• The task:
Copy out the lines of the records below, and only those lines, from the one with "Given: Click the green" through the one with "Task: Open the LinkedIn icon", exactly as they appear.

• Data:
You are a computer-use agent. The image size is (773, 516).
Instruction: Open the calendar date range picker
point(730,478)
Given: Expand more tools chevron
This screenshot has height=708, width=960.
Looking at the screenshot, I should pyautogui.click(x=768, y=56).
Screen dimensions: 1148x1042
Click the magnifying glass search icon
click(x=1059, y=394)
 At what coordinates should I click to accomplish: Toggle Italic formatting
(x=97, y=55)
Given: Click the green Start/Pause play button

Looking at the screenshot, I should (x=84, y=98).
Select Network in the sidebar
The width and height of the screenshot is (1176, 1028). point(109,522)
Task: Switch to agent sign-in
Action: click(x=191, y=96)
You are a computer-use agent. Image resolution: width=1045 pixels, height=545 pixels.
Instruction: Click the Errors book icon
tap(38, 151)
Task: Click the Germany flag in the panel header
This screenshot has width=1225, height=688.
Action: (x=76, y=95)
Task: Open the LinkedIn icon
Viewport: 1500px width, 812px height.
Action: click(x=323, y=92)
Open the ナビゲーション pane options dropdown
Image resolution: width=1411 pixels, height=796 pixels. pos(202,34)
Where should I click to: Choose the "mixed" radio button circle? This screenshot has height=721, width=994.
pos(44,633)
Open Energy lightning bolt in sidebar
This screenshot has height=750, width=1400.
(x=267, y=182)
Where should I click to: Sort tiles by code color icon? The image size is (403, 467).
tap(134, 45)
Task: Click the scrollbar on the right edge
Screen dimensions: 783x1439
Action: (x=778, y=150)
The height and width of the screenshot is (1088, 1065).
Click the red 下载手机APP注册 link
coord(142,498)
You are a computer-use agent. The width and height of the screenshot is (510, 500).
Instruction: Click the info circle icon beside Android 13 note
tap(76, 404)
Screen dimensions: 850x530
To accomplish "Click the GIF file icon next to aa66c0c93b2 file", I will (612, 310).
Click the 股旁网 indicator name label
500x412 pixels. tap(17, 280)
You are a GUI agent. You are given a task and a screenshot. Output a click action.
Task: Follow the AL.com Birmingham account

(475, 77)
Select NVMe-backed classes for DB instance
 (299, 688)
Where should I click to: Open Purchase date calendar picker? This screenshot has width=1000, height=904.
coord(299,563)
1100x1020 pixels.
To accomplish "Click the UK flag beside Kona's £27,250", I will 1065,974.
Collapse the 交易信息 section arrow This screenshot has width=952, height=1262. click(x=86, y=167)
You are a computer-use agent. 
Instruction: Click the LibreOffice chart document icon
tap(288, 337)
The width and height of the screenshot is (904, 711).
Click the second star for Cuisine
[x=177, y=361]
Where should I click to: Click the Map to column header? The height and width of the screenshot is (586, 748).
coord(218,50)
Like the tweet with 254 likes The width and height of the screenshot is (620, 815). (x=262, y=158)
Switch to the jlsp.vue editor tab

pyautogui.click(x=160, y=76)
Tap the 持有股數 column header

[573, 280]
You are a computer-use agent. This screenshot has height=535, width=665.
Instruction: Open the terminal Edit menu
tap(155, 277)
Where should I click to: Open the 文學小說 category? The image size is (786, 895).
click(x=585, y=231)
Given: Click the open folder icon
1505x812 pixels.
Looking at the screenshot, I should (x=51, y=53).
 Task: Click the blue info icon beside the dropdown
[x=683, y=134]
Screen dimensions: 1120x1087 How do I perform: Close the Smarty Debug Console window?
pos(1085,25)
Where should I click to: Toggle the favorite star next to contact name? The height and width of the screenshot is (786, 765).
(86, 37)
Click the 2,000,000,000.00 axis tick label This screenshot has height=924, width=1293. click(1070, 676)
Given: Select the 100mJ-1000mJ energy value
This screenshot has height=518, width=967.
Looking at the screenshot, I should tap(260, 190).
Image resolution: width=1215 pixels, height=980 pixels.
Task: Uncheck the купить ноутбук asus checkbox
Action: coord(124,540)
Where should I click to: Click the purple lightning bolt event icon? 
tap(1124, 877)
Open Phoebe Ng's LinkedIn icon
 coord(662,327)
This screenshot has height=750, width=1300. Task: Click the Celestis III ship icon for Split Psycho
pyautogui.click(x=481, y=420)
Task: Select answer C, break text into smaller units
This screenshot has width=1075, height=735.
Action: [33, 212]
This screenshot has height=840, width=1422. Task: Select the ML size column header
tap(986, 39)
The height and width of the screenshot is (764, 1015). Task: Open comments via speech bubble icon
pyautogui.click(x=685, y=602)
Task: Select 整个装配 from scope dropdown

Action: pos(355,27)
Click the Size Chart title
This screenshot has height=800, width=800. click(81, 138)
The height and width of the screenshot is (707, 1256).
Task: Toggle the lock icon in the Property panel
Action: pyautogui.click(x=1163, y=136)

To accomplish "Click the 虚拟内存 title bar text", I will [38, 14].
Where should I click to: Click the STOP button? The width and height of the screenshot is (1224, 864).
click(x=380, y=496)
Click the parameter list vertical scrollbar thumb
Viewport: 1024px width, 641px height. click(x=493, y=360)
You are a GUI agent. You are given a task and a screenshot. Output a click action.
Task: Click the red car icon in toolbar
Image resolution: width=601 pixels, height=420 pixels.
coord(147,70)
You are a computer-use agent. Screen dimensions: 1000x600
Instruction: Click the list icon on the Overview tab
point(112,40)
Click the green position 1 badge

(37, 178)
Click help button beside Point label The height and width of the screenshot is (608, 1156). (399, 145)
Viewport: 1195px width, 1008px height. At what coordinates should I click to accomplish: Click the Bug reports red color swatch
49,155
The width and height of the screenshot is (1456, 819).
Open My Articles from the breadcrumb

• Answer to this exercise:
Given: Click the green Start/Pause play button

Looking at the screenshot, I should (x=84, y=98).
Select Network in the sidebar
The width and height of the screenshot is (1176, 1028). point(109,522)
Task: Switch to agent sign-in
Action: click(x=191, y=96)
You are a computer-use agent. Image resolution: width=1045 pixels, height=545 pixels.
Instruction: Click the Errors book icon
tap(38, 151)
Task: Click the Germany flag in the panel header
This screenshot has width=1225, height=688.
Action: (x=76, y=95)
Task: Open the LinkedIn icon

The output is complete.